A court in eastern Indonesia recently sentenced eight men including five boat captains to jail terms of up to three years and fines totaling over USD 80,000 for human trafficking offences. The judges earmarked most of the fines as compensation for the victims." (International Organization for Migration, Posted: 03/22/16 Region-Country: Asia / Indonesia)

"More than 900 Mauritanian women have been trafficked to Saudi Arabia in 2015, where they are trapped working in jobs they did not sign up for, a local activist has told Middle East Eye.

The women believed they were going to be employed as nurses or teachers, but on arrival in Saudi Arabia they were forced to work as domestic workers in homes across the kingdom, Elmehdi Ould Lemrabott, who is based in Mauritania’s capital Nouakchott, told MEE.

“Some of these women who objected were subjected to rape attempts, sexual harassment, physical abuse and starvation – as well as being confined to tiny rooms,” Lemrabott said." Rori DonaghyLinah AlsaafinWednesday 30 September 2015 15:43 UTCLast update: Wednesday 7 October 2015, Middle East Eye)

"La, Baba,” a young woman, pleads in Arabic, as she stands in a tidy kitchen trying to escape the attention of her cajoling Saudi boss, seconds before he gropes and sexually molests her. “No, father. It is nothing.”

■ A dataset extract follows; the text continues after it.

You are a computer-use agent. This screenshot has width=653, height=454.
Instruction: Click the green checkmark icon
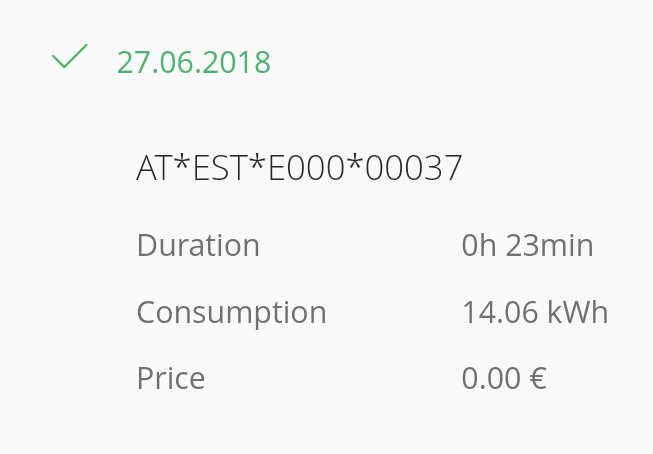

The heart-breaking scene, filmed secretly as part of a grainy half-minute clip, shot around the world this week after a courageous—and angry—wife apparently posted it to the Internet from Saudi Arabia, shocking viewers and inspiring a social media campaign, #SaudiWomanCatchesHusbandCheating. The case, which thegovernment of Indonesia says it is investigating and trying to confirm, became even more outrageous when media accounts reported the wife faces jail time for allegedly “defaming her husband in line with the law on information technology crimes.” 

But the clip of the Saudi man stalking and sexually harassing his family’s “maid servant” is more than just an Internet meme. It is emblematic of the de facto slave subculture that thrives in modern day Saudi Arabia, supported by fatwas from Saudi clerics from the country’s dogmatic Wahhabi and Salafi schools of Islam, which argue that the Quran gives owners—most usually men—rights over “those whom your right hand possess,” or, in Arabic, “ma malakat aymanukum“ (4:3, 4:24, 4:24, 16:71, 23:5-6, 24:33, 24:58, 33:50).

One verse reads: “And if you fear that you will not be fair to the orphans, then marry whomever you like from the women, two or three, or four but if you fear that you won’t be fair to them, then marry only one or the slaves that your right hands possess. That is the closest way to prevent injustice.” (Quran, Surat Al-Nisa, “The Women,” 4:3)

For sure, abuse of power is global and universal. But to progressive Muslim thinkers, the notion of power over “those whom your right hand possess” is the theological underpinning of a cultural mindset that sanctions acts of brutality, like the media reports this week of a Saudi employer in New Delhi raping two “maids” from Nepal and, then, an employer in Saudi Arabia cutting off the arm of a woman worker from India, after she filed a complaint of torture." (Inside the World of Gulf State Slavery, Faisal Al Nasser/Reuters, ASRA Q. NOMANI and HALA ARAFA)"

Women and children have far less rights than men and are less valuable than oil, corporate and political interests, war is a far better investment than stopping slavers and abusers.  Many of the nations engaging in slavery are economic and defence allies to Western nations including United Kingdom, Australia and USA.